Different city, familiar questions

        Milwaukee is searching for answers to the questions we Cincinnati-area residents know all too well. How could children be so cruel, so inhumane, so criminal? Where are their parents? What should a community do about it?

        Last Sunday a group of at least 17 youths - ages 10 to 18 - beat a man to death on a porch in a Milwaukee neighborhood.

        It started with a prank, a 10-year-old threw an egg, but it ended with youths chasing a man down and brutally battering him with anything they could grab - shovels, bats, folding chairs, even a baby stroller. The man, Charles Young Jr., 36, died Tuesday of brain injuries.

        So far, 14 boys have been arrested. Several have made confessions. Three are at large. Prosecutors are deciding whether to try them all as adults.

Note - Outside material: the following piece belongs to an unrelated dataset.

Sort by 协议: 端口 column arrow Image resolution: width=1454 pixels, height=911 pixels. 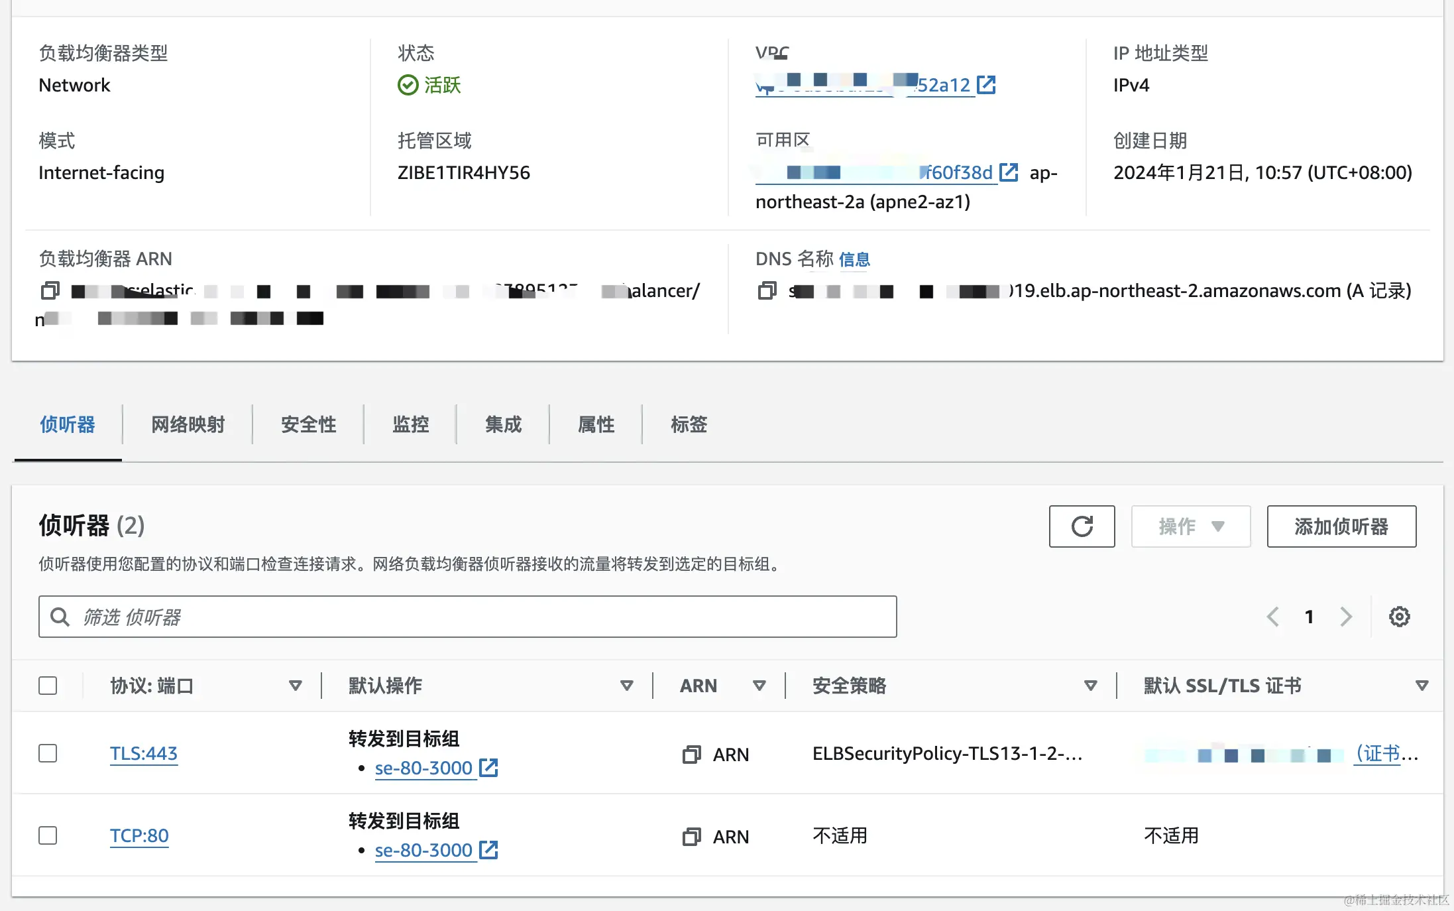point(296,686)
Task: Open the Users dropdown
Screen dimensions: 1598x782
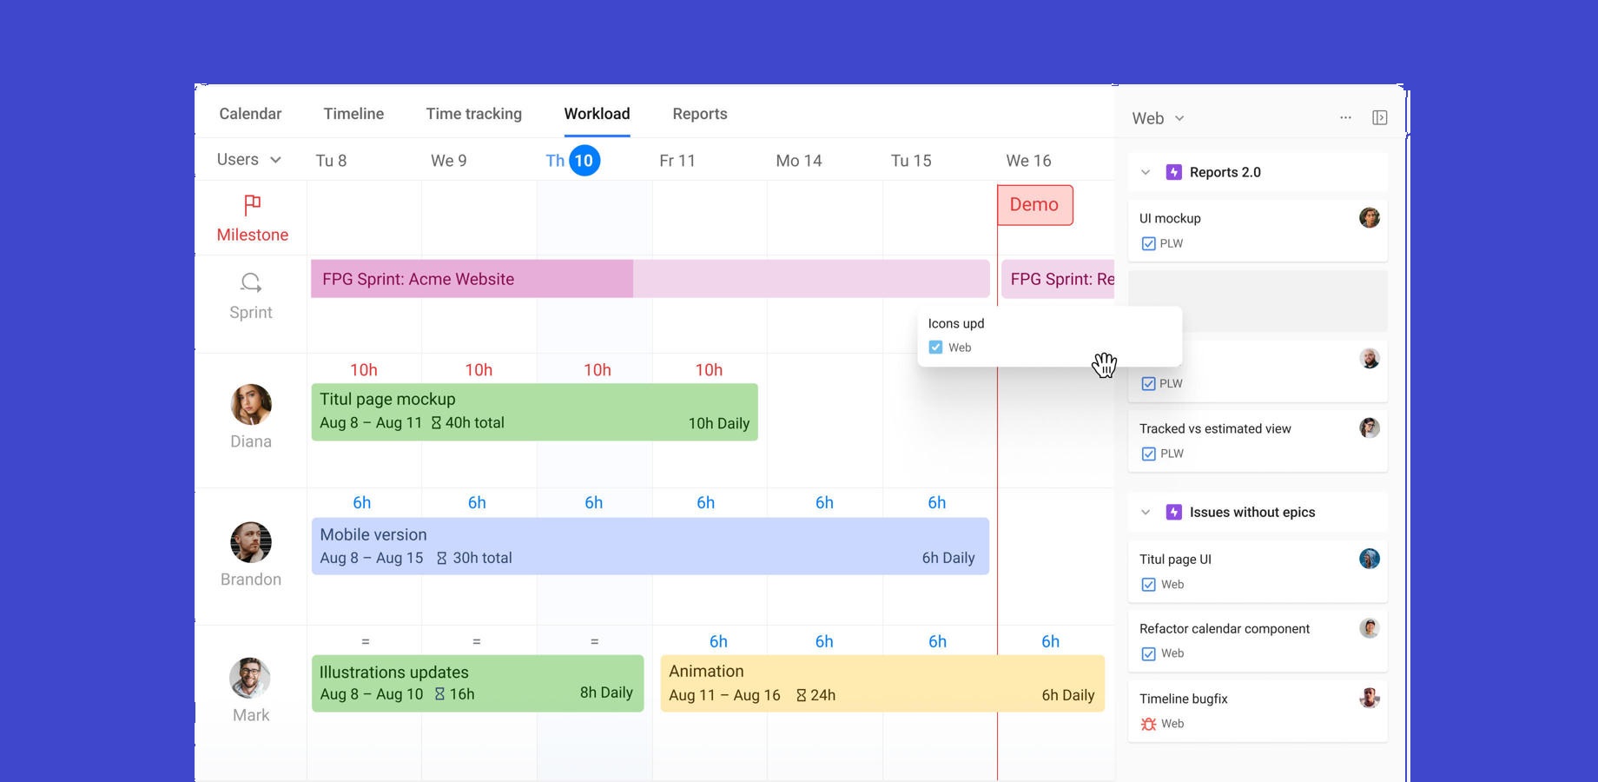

        As the city emerges from its shock, its leaders look for root causes, places for possible reform or blame. The usual suspects come to mind: Parental neglect or abuse; poverty; lack of educational, employment or recreational opportunities; too much exposure to violence, drugs, and gangs; too little exposure to caring, positive adults.

        No doubt some or all of these factors fed the morass in those little minds.

        At least one suspect, a 16-year-old, told police he used a wrestling hold he saw on a WWF “Smackdown” to keep the victim's head up so his buddies could strike his face.

        Several youths claimed gang affiliations, though police said the murder wasn't gang-related.

        According to the Milwaukee Journal Sentinel, this neighborhood was already so misbegotten, its residents nicknamed it Little Beirut after, eight years ago, a teen ambushed and killed a police officer there, just three blocks away from last week's assault.

        In recent months, neighbors said, it appears to have gotten worse. Groups of kids running the streets at night despite the curfews, not bothering with school during the day.

        Some neighbors claimed police were slow to respond to their non-crime 911 calls.

        Police presence in the neighbor already was high, city officials said. Officers patrol the neighborhood in squad cars staffed with four officers each.

        But many of the streets are not through streets, making the area harder to police and easier for would-be criminals to hide and claim territory.

        Many residents can't escape the crime. More than half the adults there earn less than $9,000 a year. A third of the households are headed by single mothers, and 43 percent of the population is 18 or younger, according to census figures.

        Similar statistics could be cited for some of Cincinnati's census tracts. Not surprisingly these 'hoods also have high crime rates.

        Could something like Milwaukee happen in Cincinnati?

        In some ways it already has. No one died during the April 2001 unrest, but it did just as much damage to the city's psyche and its image.

        Just as much anger, confusion and useless finger pointing ensued. And with every subsequent event involving unruly youths, the same voices were raised at black parents, black community leaders, police, politicians, business people.

        “They've got to do something,” we all said, forgetting the “they” is us.

        I hope Milwaukee learns that lesson, even though we still haven't mastered it.

        We each have to commit to changing neighborhoods that spawn such youthful violence. The parents there, residents, and police can't do it alone.

        Mentor, volunteer, lobby for neighborhood reinvestment, adopt a family. Do something to help rescue our youth.